Levantamento encomendado pela Abrafarma mostra receio da população com produtos sem registro e vencidos; agência aprova processo administrativo para definir regras de entrega via plataformas digitais.
Uma sondagem do Instituto QualiBest revelou que 69% dos consumidores brasileiros têm receio de adquirir medicamentos falsificados em compras online, enquanto 85% atribuem às plataformas digitais a responsabilidade pela oferta de produtos sem registro ou de origem duvidosa. O estudo, encomendado pela Associação Brasileira de Redes de Farmácias e Drogarias (Abrafarma), ouviu 2.024 responsáveis pelo abastecimento farmacêutico domiciliar. O levantamento vem a público no momento em que a Agência Nacional de Vigilância Sanitária (Anvisa) revogou proibições genéricas e deu início ao processo administrativo para regulamentar a contratação de marketplaces e aplicativos por farmácias licenciadas, conforme prevê a Lei nº 15.357/2026.

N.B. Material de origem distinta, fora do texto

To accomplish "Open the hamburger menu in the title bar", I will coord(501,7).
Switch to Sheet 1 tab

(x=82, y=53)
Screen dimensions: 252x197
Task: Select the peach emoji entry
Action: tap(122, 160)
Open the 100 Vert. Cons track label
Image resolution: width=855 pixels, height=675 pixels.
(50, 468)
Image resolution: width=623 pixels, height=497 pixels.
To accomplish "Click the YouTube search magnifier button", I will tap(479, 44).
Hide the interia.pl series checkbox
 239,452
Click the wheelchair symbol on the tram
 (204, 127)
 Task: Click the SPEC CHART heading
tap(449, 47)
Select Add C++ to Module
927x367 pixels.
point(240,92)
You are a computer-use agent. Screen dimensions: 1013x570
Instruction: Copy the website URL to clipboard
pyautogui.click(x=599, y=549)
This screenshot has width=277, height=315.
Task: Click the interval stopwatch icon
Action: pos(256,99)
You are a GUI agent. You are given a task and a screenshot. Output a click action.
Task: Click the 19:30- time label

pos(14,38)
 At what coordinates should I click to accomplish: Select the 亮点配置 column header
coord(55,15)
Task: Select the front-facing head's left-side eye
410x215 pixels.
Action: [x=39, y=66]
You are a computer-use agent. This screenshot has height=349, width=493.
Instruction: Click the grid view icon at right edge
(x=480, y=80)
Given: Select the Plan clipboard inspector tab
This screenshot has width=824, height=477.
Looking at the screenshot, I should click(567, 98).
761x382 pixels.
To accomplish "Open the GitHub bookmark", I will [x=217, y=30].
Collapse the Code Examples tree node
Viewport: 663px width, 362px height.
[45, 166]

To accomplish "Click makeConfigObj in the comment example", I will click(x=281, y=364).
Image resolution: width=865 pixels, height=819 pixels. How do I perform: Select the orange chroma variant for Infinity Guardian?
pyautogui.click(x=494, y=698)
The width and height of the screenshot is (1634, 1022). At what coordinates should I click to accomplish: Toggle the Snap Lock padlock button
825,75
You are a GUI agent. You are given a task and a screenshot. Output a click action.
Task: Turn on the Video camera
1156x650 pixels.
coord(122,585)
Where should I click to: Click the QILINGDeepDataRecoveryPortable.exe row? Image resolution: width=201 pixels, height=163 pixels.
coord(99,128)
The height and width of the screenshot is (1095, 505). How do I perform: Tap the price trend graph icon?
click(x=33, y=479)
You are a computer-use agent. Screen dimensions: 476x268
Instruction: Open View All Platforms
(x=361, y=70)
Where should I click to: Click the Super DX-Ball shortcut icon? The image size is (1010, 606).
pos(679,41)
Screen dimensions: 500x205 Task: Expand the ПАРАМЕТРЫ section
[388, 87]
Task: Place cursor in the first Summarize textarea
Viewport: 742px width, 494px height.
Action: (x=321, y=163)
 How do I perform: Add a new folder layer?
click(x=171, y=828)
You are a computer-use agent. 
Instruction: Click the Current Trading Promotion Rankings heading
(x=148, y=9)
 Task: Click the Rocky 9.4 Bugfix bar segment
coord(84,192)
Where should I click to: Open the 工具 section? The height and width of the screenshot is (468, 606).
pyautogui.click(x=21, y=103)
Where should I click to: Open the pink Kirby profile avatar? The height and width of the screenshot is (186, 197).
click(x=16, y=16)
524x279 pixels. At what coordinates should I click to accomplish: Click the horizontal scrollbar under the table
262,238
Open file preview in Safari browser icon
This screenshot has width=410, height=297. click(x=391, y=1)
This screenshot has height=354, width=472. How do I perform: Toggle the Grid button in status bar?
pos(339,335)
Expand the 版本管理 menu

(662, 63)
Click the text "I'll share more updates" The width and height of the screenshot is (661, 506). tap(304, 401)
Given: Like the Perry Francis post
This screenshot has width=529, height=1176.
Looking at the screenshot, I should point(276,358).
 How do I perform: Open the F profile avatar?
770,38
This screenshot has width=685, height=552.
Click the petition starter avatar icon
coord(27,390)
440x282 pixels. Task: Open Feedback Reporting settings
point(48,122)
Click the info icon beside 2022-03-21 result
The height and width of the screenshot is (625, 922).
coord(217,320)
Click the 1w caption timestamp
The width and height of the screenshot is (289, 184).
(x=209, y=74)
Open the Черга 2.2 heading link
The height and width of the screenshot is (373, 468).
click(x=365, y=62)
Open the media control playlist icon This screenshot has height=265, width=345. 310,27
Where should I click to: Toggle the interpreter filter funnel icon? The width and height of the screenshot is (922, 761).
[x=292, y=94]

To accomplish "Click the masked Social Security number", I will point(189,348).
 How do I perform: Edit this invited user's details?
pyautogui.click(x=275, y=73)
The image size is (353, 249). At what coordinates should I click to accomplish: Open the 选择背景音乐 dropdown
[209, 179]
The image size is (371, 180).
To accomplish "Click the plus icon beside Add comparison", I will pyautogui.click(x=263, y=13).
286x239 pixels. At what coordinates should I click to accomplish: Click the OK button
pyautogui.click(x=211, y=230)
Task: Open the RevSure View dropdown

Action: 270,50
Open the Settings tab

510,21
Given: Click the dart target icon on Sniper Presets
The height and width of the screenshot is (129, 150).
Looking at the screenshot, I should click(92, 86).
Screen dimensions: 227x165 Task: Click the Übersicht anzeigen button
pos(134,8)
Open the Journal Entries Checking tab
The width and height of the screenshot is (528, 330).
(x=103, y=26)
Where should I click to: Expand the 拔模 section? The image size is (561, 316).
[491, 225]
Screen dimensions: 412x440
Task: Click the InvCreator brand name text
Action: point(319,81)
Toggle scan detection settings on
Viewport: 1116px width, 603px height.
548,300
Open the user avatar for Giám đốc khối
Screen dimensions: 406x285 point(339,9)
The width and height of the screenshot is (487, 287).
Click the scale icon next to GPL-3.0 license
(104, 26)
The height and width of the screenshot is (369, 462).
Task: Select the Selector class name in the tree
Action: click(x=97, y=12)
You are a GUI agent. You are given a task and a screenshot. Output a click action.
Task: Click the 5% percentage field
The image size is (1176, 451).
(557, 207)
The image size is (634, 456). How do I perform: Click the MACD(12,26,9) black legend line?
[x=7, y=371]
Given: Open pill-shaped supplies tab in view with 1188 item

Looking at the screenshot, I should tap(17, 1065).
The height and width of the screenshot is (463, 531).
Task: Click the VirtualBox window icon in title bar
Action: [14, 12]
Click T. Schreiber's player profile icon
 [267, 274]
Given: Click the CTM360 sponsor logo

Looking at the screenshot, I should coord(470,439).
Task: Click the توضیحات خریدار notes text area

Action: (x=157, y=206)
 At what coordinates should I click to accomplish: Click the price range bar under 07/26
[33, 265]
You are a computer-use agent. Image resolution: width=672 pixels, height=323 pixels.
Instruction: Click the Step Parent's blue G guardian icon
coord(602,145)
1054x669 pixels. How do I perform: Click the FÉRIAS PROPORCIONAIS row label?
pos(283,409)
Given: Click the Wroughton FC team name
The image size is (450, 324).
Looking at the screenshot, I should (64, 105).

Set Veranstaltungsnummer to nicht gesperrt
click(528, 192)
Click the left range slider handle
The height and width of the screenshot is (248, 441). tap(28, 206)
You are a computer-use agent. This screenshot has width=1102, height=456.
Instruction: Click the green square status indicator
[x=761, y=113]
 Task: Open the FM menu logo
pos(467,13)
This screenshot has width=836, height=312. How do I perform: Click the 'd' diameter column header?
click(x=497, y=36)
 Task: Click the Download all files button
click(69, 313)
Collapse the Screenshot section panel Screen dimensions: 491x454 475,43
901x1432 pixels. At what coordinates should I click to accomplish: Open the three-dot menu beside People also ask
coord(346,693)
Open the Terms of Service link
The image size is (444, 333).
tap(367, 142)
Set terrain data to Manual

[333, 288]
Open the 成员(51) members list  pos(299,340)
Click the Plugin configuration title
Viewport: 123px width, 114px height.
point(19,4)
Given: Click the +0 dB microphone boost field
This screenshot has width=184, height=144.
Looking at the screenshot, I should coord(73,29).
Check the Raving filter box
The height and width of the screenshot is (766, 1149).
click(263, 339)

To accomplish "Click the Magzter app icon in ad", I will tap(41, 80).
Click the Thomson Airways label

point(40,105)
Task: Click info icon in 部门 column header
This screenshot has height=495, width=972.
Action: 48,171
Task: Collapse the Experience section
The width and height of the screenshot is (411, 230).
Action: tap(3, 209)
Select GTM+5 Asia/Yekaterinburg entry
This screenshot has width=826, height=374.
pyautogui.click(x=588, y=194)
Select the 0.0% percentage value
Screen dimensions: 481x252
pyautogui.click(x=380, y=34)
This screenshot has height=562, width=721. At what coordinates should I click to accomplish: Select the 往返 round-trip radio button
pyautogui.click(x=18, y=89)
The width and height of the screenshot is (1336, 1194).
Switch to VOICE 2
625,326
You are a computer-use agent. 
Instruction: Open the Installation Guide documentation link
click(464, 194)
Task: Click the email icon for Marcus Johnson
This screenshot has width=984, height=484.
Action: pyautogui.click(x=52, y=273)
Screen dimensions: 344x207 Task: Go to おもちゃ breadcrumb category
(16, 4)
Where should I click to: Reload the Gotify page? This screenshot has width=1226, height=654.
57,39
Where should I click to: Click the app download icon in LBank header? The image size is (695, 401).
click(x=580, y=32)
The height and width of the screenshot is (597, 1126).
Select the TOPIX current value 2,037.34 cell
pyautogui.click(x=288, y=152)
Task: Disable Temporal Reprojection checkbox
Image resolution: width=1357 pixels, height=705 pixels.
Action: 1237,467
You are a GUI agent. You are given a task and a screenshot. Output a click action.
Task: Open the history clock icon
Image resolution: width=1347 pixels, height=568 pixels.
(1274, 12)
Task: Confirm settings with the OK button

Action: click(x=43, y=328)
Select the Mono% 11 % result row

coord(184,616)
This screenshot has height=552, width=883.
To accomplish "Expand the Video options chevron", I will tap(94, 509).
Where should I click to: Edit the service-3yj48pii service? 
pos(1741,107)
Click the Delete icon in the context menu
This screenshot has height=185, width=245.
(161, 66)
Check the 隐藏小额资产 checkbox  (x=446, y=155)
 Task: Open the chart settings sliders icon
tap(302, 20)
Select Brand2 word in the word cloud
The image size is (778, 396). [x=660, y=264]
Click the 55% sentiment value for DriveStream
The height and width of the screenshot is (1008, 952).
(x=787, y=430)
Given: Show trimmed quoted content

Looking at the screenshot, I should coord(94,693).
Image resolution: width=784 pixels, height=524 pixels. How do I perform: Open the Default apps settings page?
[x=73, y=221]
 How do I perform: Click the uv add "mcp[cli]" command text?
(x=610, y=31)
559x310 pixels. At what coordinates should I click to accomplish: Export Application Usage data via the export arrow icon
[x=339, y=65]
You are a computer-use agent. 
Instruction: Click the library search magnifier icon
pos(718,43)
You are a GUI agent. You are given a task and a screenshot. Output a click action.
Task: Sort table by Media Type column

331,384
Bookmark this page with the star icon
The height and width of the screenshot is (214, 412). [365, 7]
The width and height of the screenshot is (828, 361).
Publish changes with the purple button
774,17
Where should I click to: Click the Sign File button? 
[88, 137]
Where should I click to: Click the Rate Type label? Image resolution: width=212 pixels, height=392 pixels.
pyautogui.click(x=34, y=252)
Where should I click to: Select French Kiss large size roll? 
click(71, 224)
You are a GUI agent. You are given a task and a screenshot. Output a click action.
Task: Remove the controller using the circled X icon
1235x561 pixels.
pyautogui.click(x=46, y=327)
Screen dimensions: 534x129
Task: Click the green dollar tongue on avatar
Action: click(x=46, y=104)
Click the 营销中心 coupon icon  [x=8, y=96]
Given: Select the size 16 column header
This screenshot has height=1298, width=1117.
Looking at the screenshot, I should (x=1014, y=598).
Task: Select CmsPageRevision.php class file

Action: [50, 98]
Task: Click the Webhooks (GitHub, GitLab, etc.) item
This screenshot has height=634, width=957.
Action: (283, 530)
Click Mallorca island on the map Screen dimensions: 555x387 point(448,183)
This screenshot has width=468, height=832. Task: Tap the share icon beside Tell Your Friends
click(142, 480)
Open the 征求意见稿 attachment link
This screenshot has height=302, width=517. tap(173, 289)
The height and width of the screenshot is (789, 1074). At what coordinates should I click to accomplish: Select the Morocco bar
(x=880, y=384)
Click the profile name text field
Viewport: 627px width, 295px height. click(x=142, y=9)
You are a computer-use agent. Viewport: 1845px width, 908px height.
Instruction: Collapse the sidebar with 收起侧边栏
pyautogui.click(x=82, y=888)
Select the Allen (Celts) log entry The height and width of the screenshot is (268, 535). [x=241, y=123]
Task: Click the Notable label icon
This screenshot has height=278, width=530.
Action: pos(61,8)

Principais Receios do Consumidor no e-Commerce de Saúde
Além do medo da falsificação, os entrevistados apontaram outras inseguranças em relação ao comércio eletrônico de itens de saúde:
- Validade e armazenamento: 59% temem receber remédios vencidos ou mantidos em condições inadequadas de temperatura e umidade.
- Falta de registro: 54% citam o risco de adquirir produtos não homologados pela Anvisa.
- Perfil do canal: 82% defendem que a venda digital deve estar obrigatoriamente vinculada a uma farmácia ou drogaria autorizada, e 71% avaliam que medicamentos não podem ser comercializados como mercadorias comuns.
Comportamento de Compra e Assistência Profissional
Apesar do temor com remédios, o consumidor brasileiro é altamente digitalizado, embora relate problemas recorrentes em compras virtuais no geral.
| Indicador Pesquisado | Percentual de Concordância |
| Já realizaram compras online (geral) | 95% |
| Avaliam a segurança do site antes de comprar | 90% |
| Já sofreram problemas em compras virtuais (atraso, avaria, golpes) | 69% |
| Presença do farmacêutico aumenta a confiança no medicamento | 78% |
| Consideram a compra mais segura em plataformas conhecidas | 52% |
| Teriam dificuldade em saber a quem recorrer em caso de problema | 56% |
Mudança Legislativa e Trâmite Regulatório na Anvisa
| Etapa / Módulo | Situação Atual e Diretrizes |
| Lei nº 15.357/2026 | Permite que drogarias licenciadas contratem canais digitais exclusivamente para intermediação logística e entrega. |
| Revogação de Medidas | Anvisa anulou proibições genéricas a plataformas, mas reforçou que a venda direta por terceiros não está liberada. |
| Processo Administrativo | Aprovado por unanimidade pela Diretoria Colegiada para criar as normas técnicas de controle sanitário e rastreabilidade. |
| Papel do CFF | O Conselho Federal de Farmácia exige que a venda e a assistência continuem sob responsabilidade exclusiva do farmacêutico. |
Orientações do Procon-RJ para Compra Segura
O Procon-RJ alerta que farmácias e plataformas virtuais respondem solidariamente por eventuais prejuízos causados ao consumidor.
- Desconfie de preços discrepantes: Ofertas muito abaixo do valor de mercado são o primeiro indício de falsificação ou irregularidade.
- Exija nota fiscal: Guarde comprovantes, anúncios e notas fiscais para facilitar eventuais denúncias ou fiscalizações.
- Denuncie infrações: A comercialização de remédios vencidos ou não autorizados configura infração ao Código de Defesa do Consumidor, sujeita a processos administrativos e punições aos fornecedores.